O paradoxo da democracia – Pode a democracia proteger a liberdade do cidadão a tal ponto que lhe permita acabar com a própria democracia?

“Pode a democracia proteger a liberdade do cidadão a tal ponto que lhe permita acabar com a própria democracia? Se não permite ao cidadão exercer esse direito, não há liberdade. E, se não há liberdade, não há democracia; mas se permite, ela, a democracia, coloca em risco a sua própria existência desde o início”.

Ponto de Vista: O paradoxo da democracia

Por Inaldo da Paixão Santos Araújo

Nada mais misterioso e instigante do que os atributos de Deus. Foi com a leitura dos Salmos 139 e com os valiosos ensinamentos de Padre Edmilson que me deparei, em vez primeira, com esses atributos. Deus é onisciente, pois Ele sabe todas as coisas (Sl 139.1-6 e 17,18); Deus é onipresente, pois Ele está em todo lugar (Sl 139.7-12); e Deus é onipotente, pois Ele pode todas as coisas (Sl 139.13-16).


Entre esses atributos, o que mais sempre me causou e causa reflexão é o da onipotência. Afinal, pode um ser supremo praticar qualquer ação, inclusive aquela que limita a sua capacidade de agir?


Esse indagar filosófico é o que comumente chamamos de Paradoxo da Onipotência. Essa proposição, pelo menos no âmbito das religiões abraâmicas, pode ser assim enunciado: “Pode Deus criar uma pedra que não consiga erguer? Se Ele não consegue erguer a pedra, não é onipotente; se Ele não consegue criar tal pedra, não era onipotente desde o início”.


Para o filósofo J. L Cowan, esse paradoxo, por si só, é capaz de negar a existência de um ser todo poderoso. Segundo ele, se Deus criar a pedra que Ele mesmo não pode carregar, ou se Ele não pode criá-la, Ele não é onipotente. Não sendo onipotente, Ele é Deus?

Como atribuído a São Tomás de Aquino, “a onipotência de Deus não está em fazer atos impossíveis, e sim em poder fazer todos os atos possíveis”. Nada obstante, se não crermos que Deus é capaz das impossibilidades, Ele será realmente Deus?


Essa aparente falta de nexo ou de lógica ou até mesmo de contradição tem gerado inúmeras polêmicas. Adentrando o universo ainda desconhecido da física quântica, poder-se-ia dizer que Deus é onipotente, pois Ele pode criar e não criar a pedra.


Contudo, saindo do universo da filosofia ou do contexto teológico, poderíamos, por analogia, idealizar, nesses tempos tão complicados, o Paradoxo da Democracia.

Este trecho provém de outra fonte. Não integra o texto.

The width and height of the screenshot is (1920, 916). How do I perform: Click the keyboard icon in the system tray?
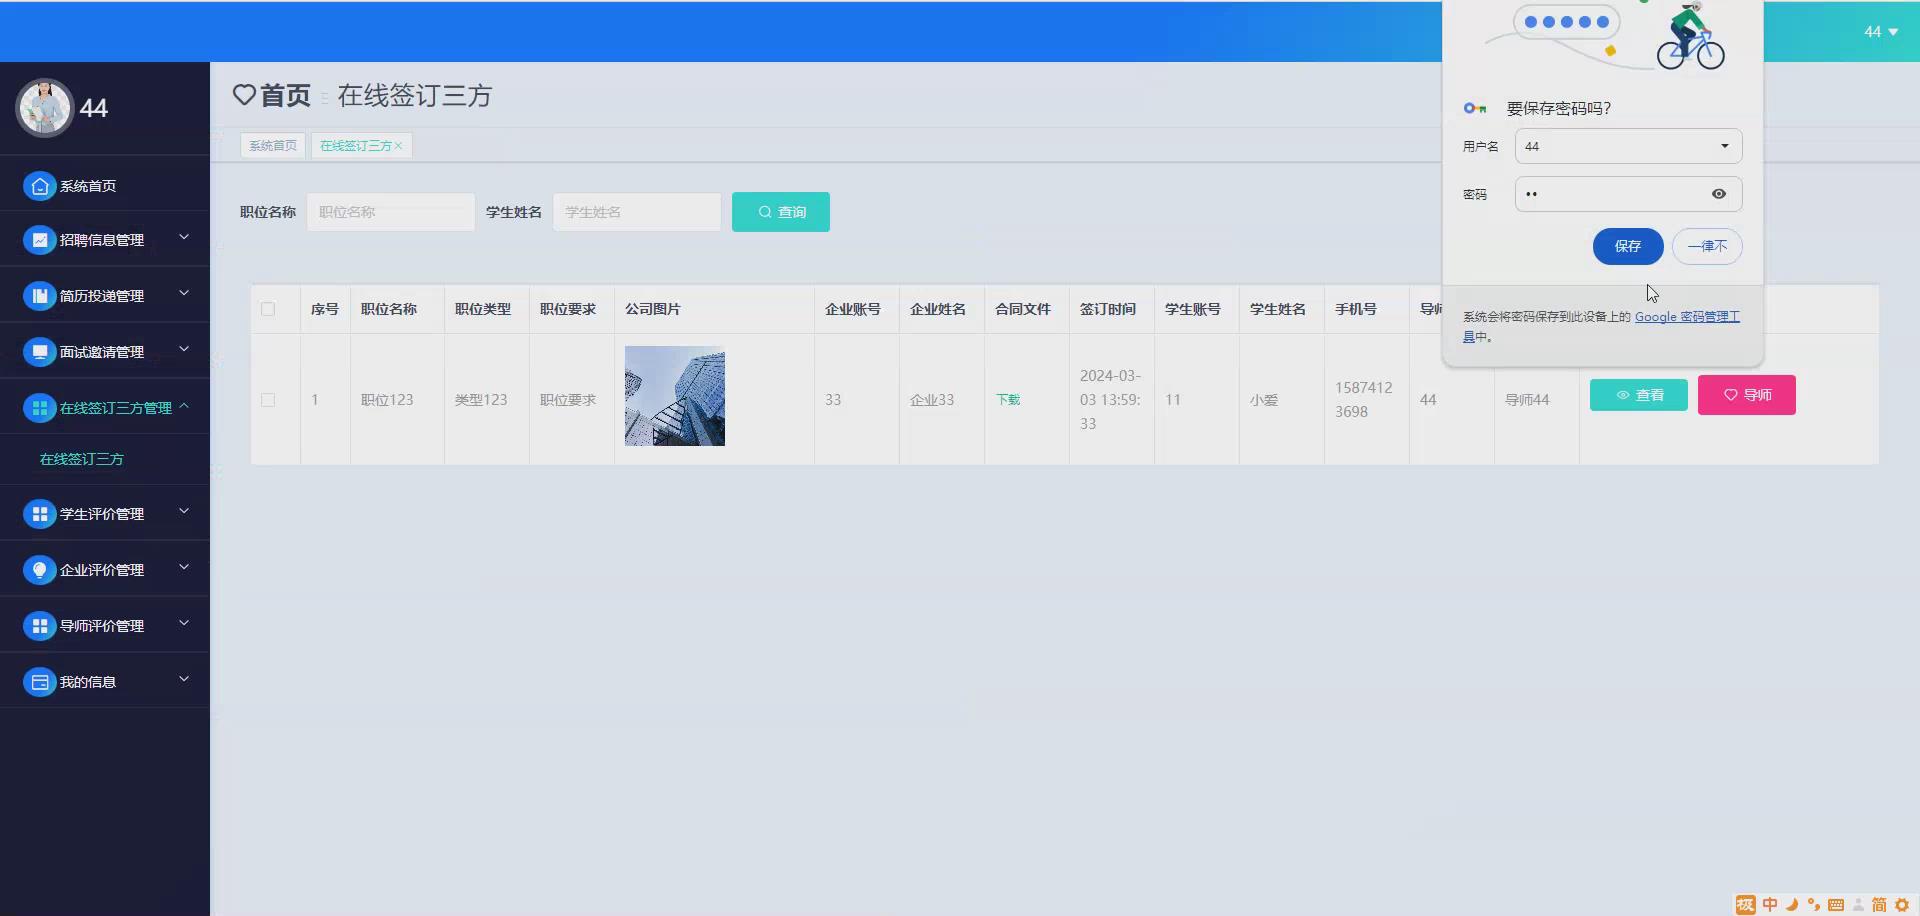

Dos conceitos de democracia, o que mais me cativou foi o proferido por Abraham Lincoln, em 19/11/1863, no Cemitério Militar de Gettysburg. Para ele, democracia é tão somente “o governo do povo, pelo povo e para o povo”. Nesse regime político, há de prevalecer os princípios da igualdade, da fraternidade e, principalmente, da liberdade. Sim, a liberdade é um valor supremo de um regime democrático.


Feito esse breve comentário, podemos refletir: “Pode a democracia proteger a liberdade do cidadão a tal ponto que lhe permita acabar com a própria democracia? Se não permite ao cidadão exercer esse direito, não há liberdade. E, se não há liberdade, não há democracia; mas se permite, ela, a democracia, coloca em risco a sua própria existência desde o início”.


Em um regime democrático, o cidadão tem o poder de exercer a sua vontade, porém essa vontade deve sempre estar dentro dos limites que lhe facultam as leis oriundas do pacto social. Não podemos ter dúvidas de que, no âmbito dos nossos direitos e garantias fundamentais, é livre a manifestação do pensar. Contudo esse manifestar não pode instigar ou mesmo fazer apologias a práticas delituosas. Seria lícito ao traficante usar uma rádio comunitária para fazer apologias ao uso de drogas, pois assim ele pensa?


Nestes tempos tão trevosos, nunca se discutiu tanto sobre democracia e sobre liberdade. Contudo, se há a necessidade de enaltecê-las a cada instante, será que temos a convicção de que as vivemos plenamente?